While the Pharmaceutical Price Regulation Scheme and HM Treasury both seek to strike this balance, the report warned that growing pressure on NHS budgets will encourage cost saving to the detriment of cooperation and innovation.
Tender Loving Care? was written by Andrew Bonser, a consultant who has worked for Pfizer and Boots; Panos Kanavos, deputy director of LSE Health; and David Taylor, emeritus professor of pharmaceutical and public health policy at University College London. It was commissioned and funded by Shire, a specialty biopharmaceutical company.
“Real markets aren’t only about what’s cheapest,” Taylor told a meeting at LSE to launch the report on 9 November. “You don’t want to spend too much, but you want to spend enough to get a good product. If everything is bought at the lowest possible price, what are the long term costs to patients and to society?”

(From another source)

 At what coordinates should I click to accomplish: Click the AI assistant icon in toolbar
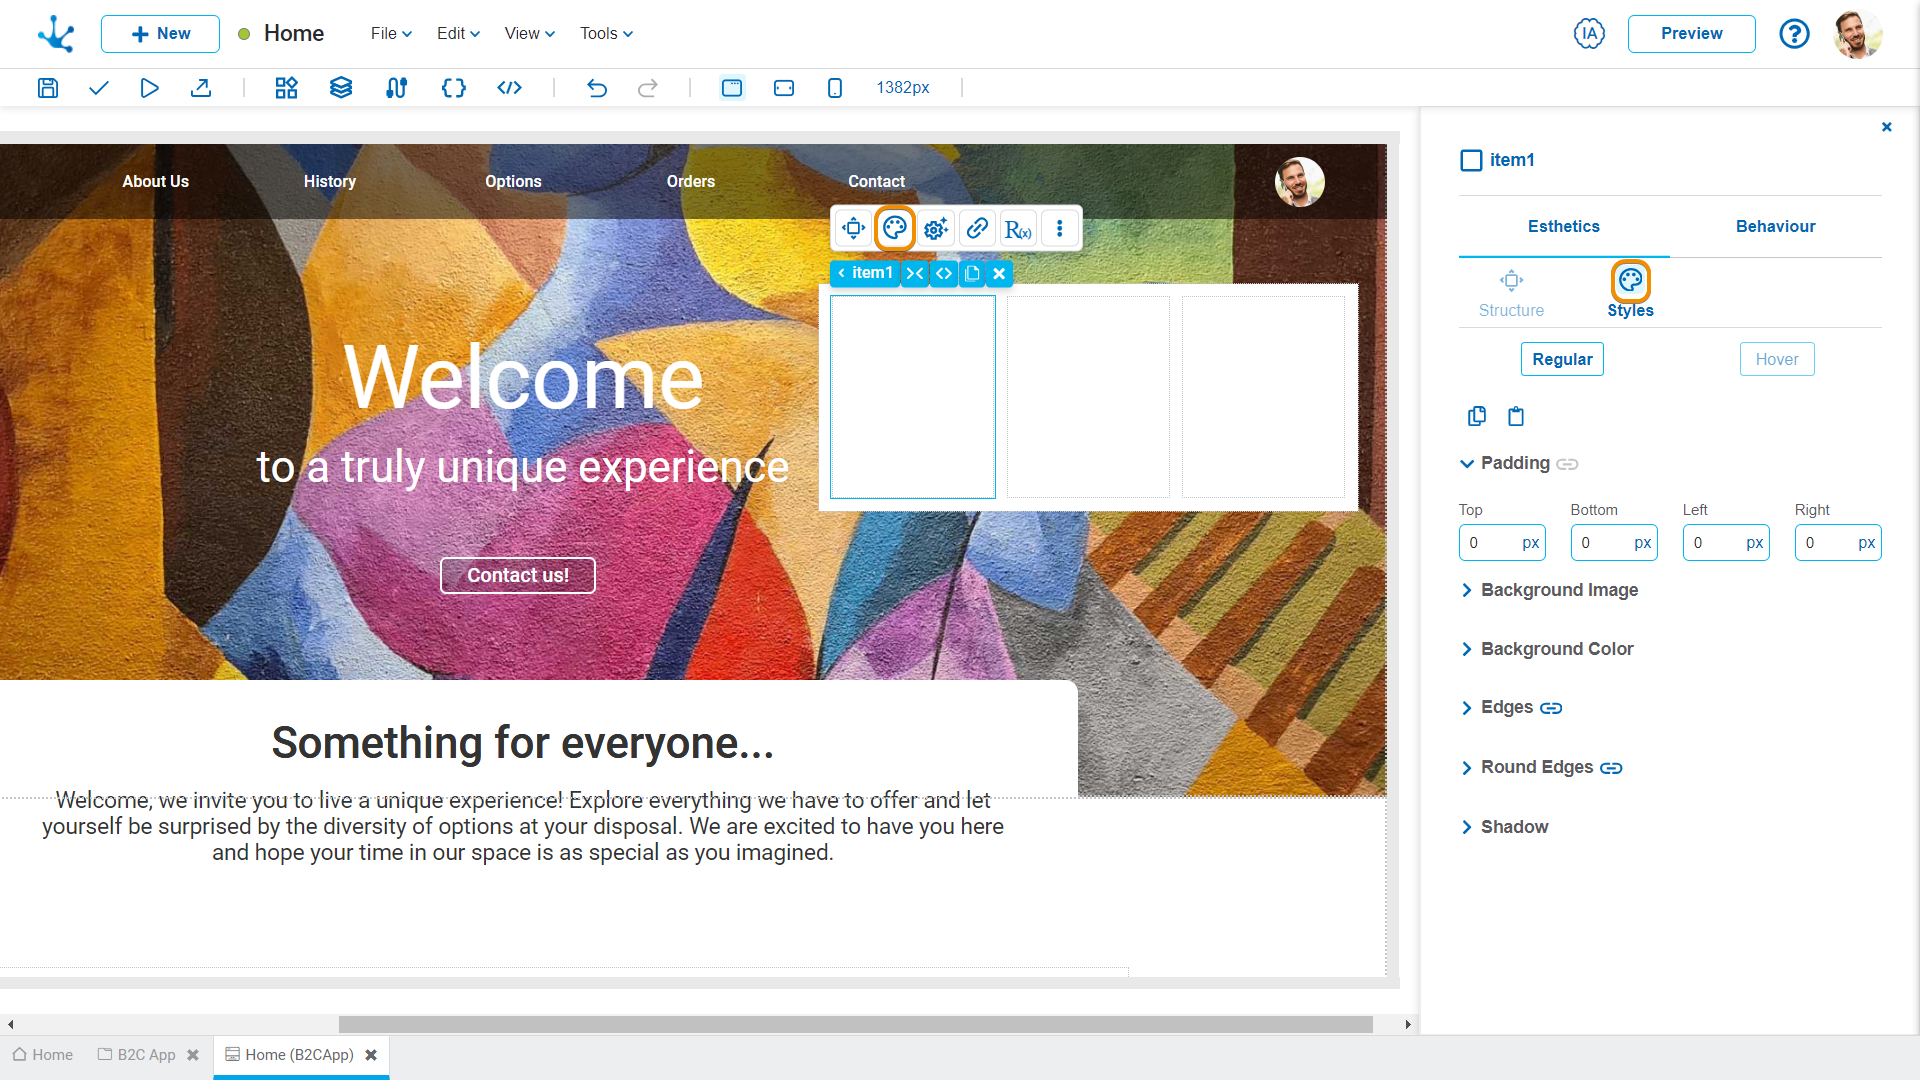tap(1590, 33)
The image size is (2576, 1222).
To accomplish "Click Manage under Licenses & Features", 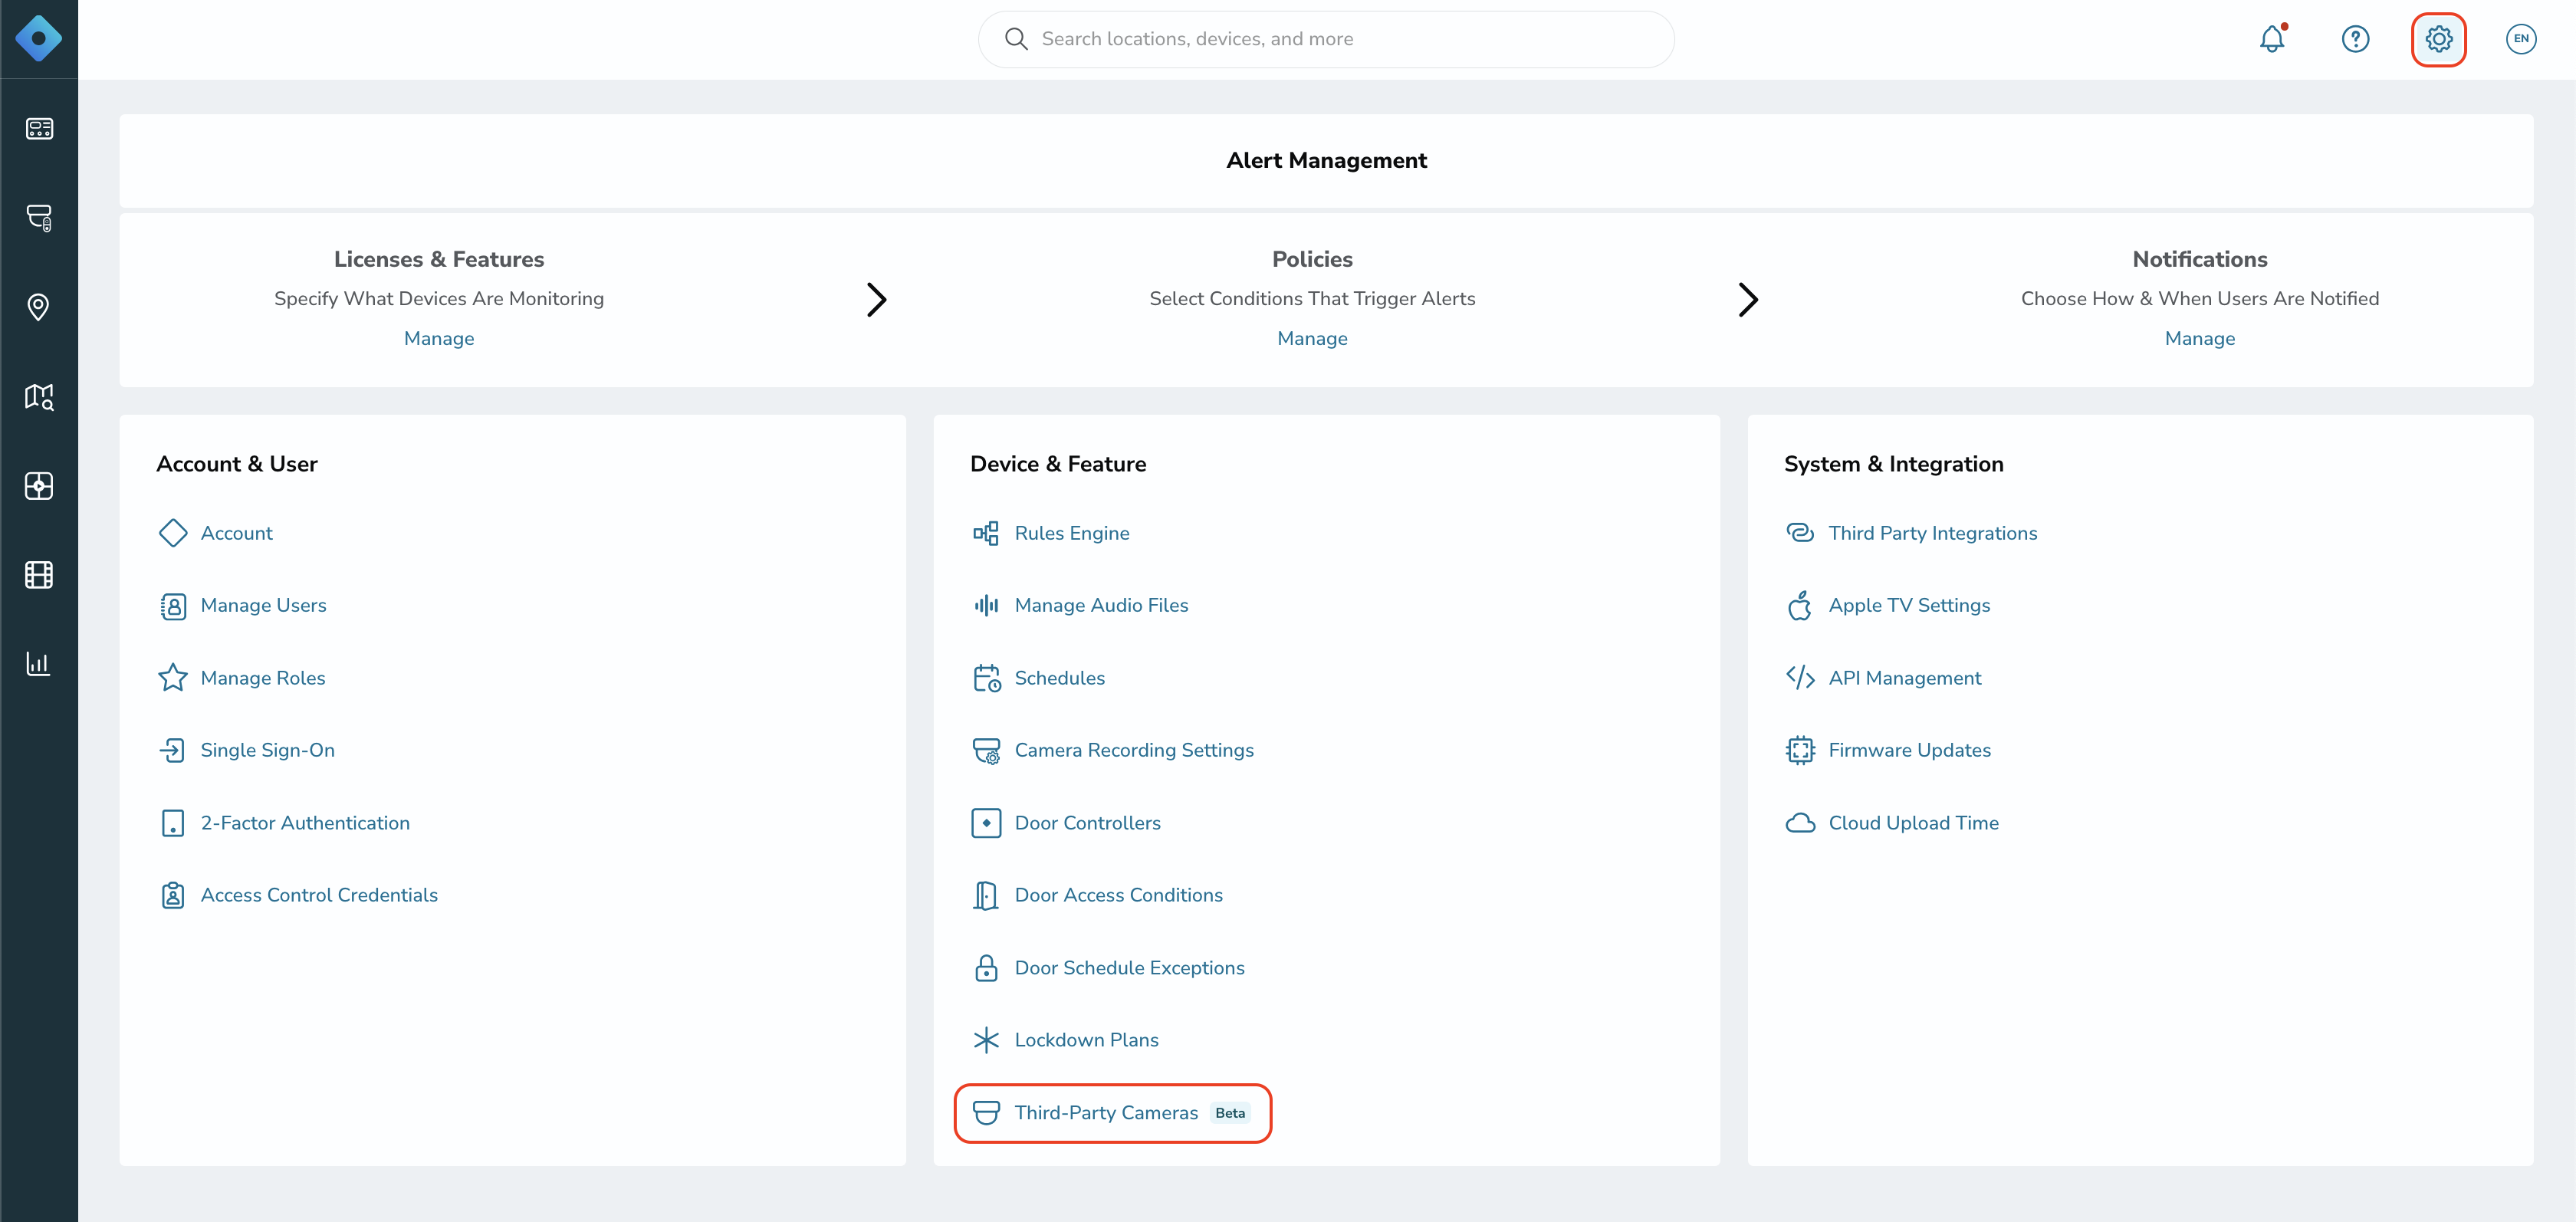I will [439, 338].
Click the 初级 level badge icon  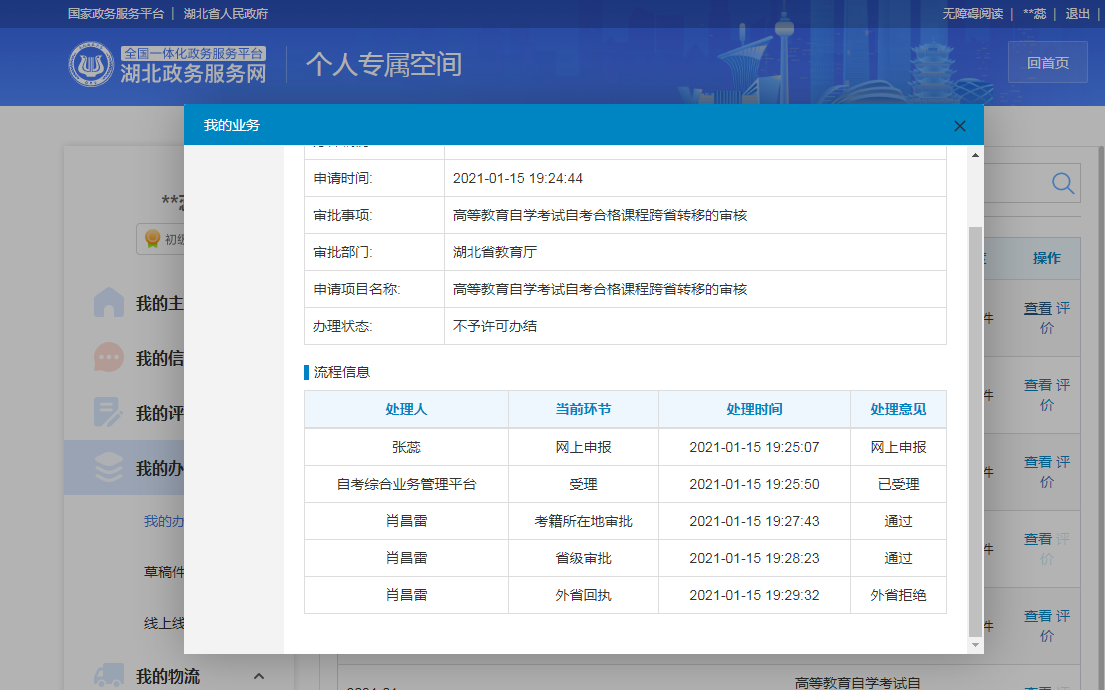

The report suggested that the 2014 EU Procurement Directive, which allows a range of criteria to be considered in determining the most economically advantageous tender, can be difficult to realise in practice. The directive allows innovative characteristics and after sales service (among other things) to be considered along with price, but legal constraints often interfere, and the forces favouring “lowest price at any cost” can be hard to overcome.
Procuring medicines for the NHS is a complex process and increasingly centralised. About half by value of the £15.5bn (€17.64bn; $19.21bn) spent by the NHS in England on medicines in 2014-15 was spent in hospitals, where most of the expensive branded drugs are prescribed. The other half was spent by GPs and mostly covered cheaper generic products. The hospitals’ share of spending has been steadily rising as a proportion, from 20% by value at the start of the 1990s to almost 50% today.
The report did not find NHS procurement systems to have been inefficient. Overall spending has been kept below the average in developed countries, expressed as a proportion of GDP. But more could be done, it said—reviving an idea last in vogue in the 1990s, of allowing drug companies to help in managing diseases as well as providing medicines to treat them.
The suggestion is that companies with a good record in supporting healthcare innovation should get the status of NHS innovation partners, where their contribution is considered in the drug purchasing process. Contributions might include helping to gather information about the response of individual patients or providing specialist nurses.
If companies can afford to do this, the report admitted, some would say it shows that they are charging too much for their products. Allan Karr, an expert in NHS drug procurement who was not involved in writing the report, told the meeting he believed that, if the work done by a drug company was worthwhile, it should be paid for by NHS commissioners and not provided free.
But the counter argument adopted in the report is that such activities benefit consumers, help innovation, and challenge bureaucratic service planners. It argues that the status of NHS innovation partner or improvement partner (both terms are used in the report) could be awarded in a light touch process by an independent regulatory agency.
“If we’re not careful we’ll create a system that doesn’t allow people to innovate,” Taylor said. “I don’t believe the commissioning system we’ve got at the moment is capable of avoiding that. Our suggested solution, that companies become recognised as innovation partners, would be more than rhetoric.
“We don’t claim it’s a complete answer, but we do believe that, without it or something like it, we could slip back into a lip service approach to innovation that in reality would lead to a profoundly bureaucratised country.”